Coding architecture and ecosystem related.
- Unit tests are mostly useless. They provide quick feedback, sure, but the also tightly couple your code to the test framework and to whatever your current implementation is. Prefer integration and end-to-end tests, mocking as little as possible and only at the boundaries of your codebase.
- Rules are useless unless enforced. Enforcement should be automated.
- Choose boring technology.
- If your goal is to build a cool app, spend your time building the cool app, not inventing a new design system or coming up with the perfect build system paradigm.
- Said differently, “do what makes you money.” aka do what differentiates you from your competitors.
- Said tangentially, if you find yourself bikeshedding, you’re just avoiding real work. Go find real work that motivates you. But also if coming up with new design systems is your favorite thing, have fun and don’t worry about having a place to put it yet.
- Carter’s rules of project naming:
- Names set the vibe/tone for the project.
- A name should be:
- Easily pronouncable in your main language (so you can talk about it out loud).
- Easily internet-searchable (so users can find it).

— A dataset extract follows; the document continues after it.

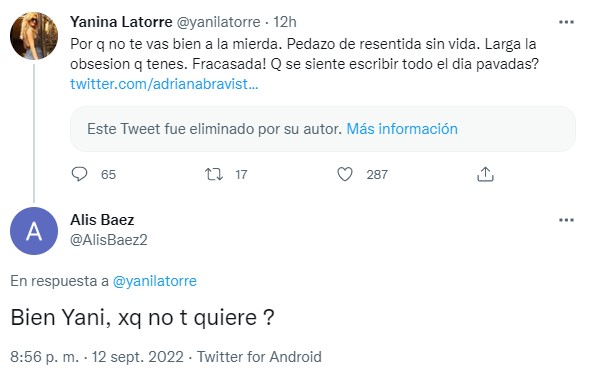
Task: Visit Yanina Latorre display name
Action: tap(121, 22)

- Uniqueness does not matter, but proximity does matter. It’s okay if you want to write a new programming language and call it “frosted-flakes” because no one will confuse the programming language with the cereal. It’s not okay if you want to call your new programming language “gopherlang” because that’s too close to “golang”. Use the American standard of “would this confuse the reasonable consumer?”
- Apollo is a bad name. So are most Greek mythology names. (Guilty.)

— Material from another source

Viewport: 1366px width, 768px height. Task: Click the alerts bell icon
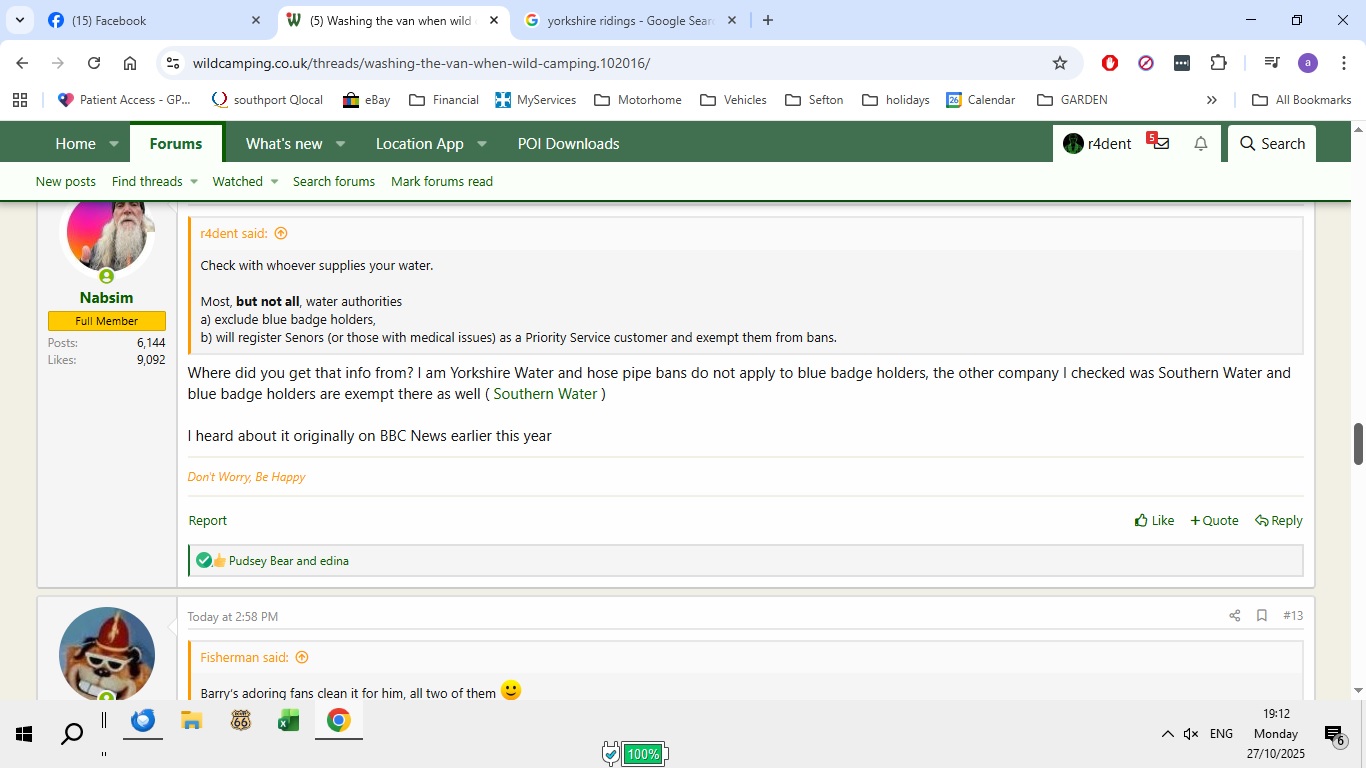(x=1200, y=144)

- “Ease of use” (including “ease of maintenance”) is a very high priority.
- Convention over configuration. Most people don’t want to read, they want to get things done. Not to say that “ricing” (term used broadly) is a bad hobby (it’s a good hobby!) but configuration can get in the way.
- In our age of LLMs, if you are going to use one to write a message to send to me, just send me what you told the LLM.
- Constraints are what give us definition. Make sure the constraints are well-defined.
Not coding related.
- Be honest, even with yourself, about what your goals are.
- If you have an expectation, make it explicit and communicate it as early as possible.
- There is no silver bullet..
- Do what helps you sleep best at night.
- Waiting for consenus sucks. Document your decisions and reasoning and move forward as best you can, then be flexible. This does not mean you should be a cowboy/rockstar coder and be insensitive to the needs of others. It means that it’s okay to have confidence in your decision and move forward.
- Humility and confidence are not mutually exclusive.
- “It’s about finding the right balance.” is always true, but is only the start of something useful.
- Instead of saying “sorry”, say “thank you”.
- Ask “what do you need right now?” often.
- Don’t let perfect be the enemy of good enough.
- It’s cool to be nice. Root for everyone (except for the overconfident).
- The 80/20 rule is often useful (80% of the time?). Pick something that will get you 80% of the way there quickly.
- Em-dashes are cool.
- Know when to stop selling. Stop talking after you’ve already won.
- “We suffer more often in imagination than in reality.”—Seneca, Letter 13, On groundless fears
- “A ship in harbor is safe, but that is not what ships are built for.”—John A. Shedd, Salt from My Attic
- Metaphors are cool.
- Resist the urge to read the comments. At least, resist the urge to read the comments first.
- “God, grant me the serenity to accept the things I cannot change, the courage to change the things I can, and the wisdom to know the difference.”—Reinhold Niebuhr
- aka spend your time on the things you have the power to change.
- Focus on what is done, either well or poorly, rather than what is not done.
- Put on your own oxygen mask first.
- You can’t be everything to everyone. Instead, be more to few.